### [Exercise brief]
Output, exactly and in full, the entries that appear below.
········
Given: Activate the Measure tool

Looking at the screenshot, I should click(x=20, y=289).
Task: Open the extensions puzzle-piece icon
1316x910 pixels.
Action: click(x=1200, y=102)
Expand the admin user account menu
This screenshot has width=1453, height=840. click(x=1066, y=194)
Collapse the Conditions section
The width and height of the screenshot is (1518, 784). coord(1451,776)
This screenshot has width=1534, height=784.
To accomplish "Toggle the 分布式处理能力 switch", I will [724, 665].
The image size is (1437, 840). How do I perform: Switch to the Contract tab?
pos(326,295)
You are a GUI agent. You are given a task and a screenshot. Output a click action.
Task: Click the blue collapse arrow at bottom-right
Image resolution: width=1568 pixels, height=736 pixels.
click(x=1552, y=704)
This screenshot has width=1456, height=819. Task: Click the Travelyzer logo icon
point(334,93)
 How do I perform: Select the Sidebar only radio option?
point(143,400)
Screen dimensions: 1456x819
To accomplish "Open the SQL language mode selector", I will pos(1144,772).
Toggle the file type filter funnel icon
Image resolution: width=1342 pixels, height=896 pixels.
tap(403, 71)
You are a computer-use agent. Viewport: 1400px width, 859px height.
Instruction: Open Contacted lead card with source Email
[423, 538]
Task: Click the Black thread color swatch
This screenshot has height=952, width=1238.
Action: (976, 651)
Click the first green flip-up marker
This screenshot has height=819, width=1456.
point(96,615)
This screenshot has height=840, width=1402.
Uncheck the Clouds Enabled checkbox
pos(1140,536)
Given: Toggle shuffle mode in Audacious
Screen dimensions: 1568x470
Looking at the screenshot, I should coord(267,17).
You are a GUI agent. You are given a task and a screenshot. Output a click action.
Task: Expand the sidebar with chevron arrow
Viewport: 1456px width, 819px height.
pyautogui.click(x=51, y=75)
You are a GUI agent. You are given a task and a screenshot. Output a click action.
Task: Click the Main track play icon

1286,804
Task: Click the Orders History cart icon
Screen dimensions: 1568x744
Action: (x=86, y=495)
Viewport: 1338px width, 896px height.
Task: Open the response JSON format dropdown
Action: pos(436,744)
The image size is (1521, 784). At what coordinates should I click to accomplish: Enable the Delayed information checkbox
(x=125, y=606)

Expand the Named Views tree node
········
### [Result below]
Given: Activate the Measure tool

Looking at the screenshot, I should click(x=20, y=289).
Task: Open the extensions puzzle-piece icon
1316x910 pixels.
Action: click(x=1200, y=102)
Expand the admin user account menu
This screenshot has width=1453, height=840. click(x=1066, y=194)
Collapse the Conditions section
The width and height of the screenshot is (1518, 784). coord(1451,776)
This screenshot has width=1534, height=784.
To accomplish "Toggle the 分布式处理能力 switch", I will [724, 665].
The image size is (1437, 840). How do I perform: Switch to the Contract tab?
pos(326,295)
You are a GUI agent. You are given a task and a screenshot. Output a click action.
Task: Click the blue collapse arrow at bottom-right
Image resolution: width=1568 pixels, height=736 pixels.
click(x=1552, y=704)
This screenshot has width=1456, height=819. Task: Click the Travelyzer logo icon
point(334,93)
 How do I perform: Select the Sidebar only radio option?
point(143,400)
Screen dimensions: 1456x819
To accomplish "Open the SQL language mode selector", I will pos(1144,772).
Toggle the file type filter funnel icon
Image resolution: width=1342 pixels, height=896 pixels.
tap(403, 71)
You are a computer-use agent. Viewport: 1400px width, 859px height.
Instruction: Open Contacted lead card with source Email
[423, 538]
Task: Click the Black thread color swatch
This screenshot has height=952, width=1238.
Action: (976, 651)
Click the first green flip-up marker
This screenshot has height=819, width=1456.
point(96,615)
This screenshot has height=840, width=1402.
Uncheck the Clouds Enabled checkbox
pos(1140,536)
Given: Toggle shuffle mode in Audacious
Screen dimensions: 1568x470
Looking at the screenshot, I should coord(267,17).
You are a GUI agent. You are given a task and a screenshot. Output a click action.
Task: Expand the sidebar with chevron arrow
Viewport: 1456px width, 819px height.
pyautogui.click(x=51, y=75)
You are a GUI agent. You are given a task and a screenshot. Output a click action.
Task: Click the Main track play icon

1286,804
Task: Click the Orders History cart icon
Screen dimensions: 1568x744
Action: (x=86, y=495)
Viewport: 1338px width, 896px height.
Task: Open the response JSON format dropdown
Action: pos(436,744)
The image size is (1521, 784). At what coordinates should I click to accomplish: Enable the Delayed information checkbox
(x=125, y=606)

Expand the Named Views tree node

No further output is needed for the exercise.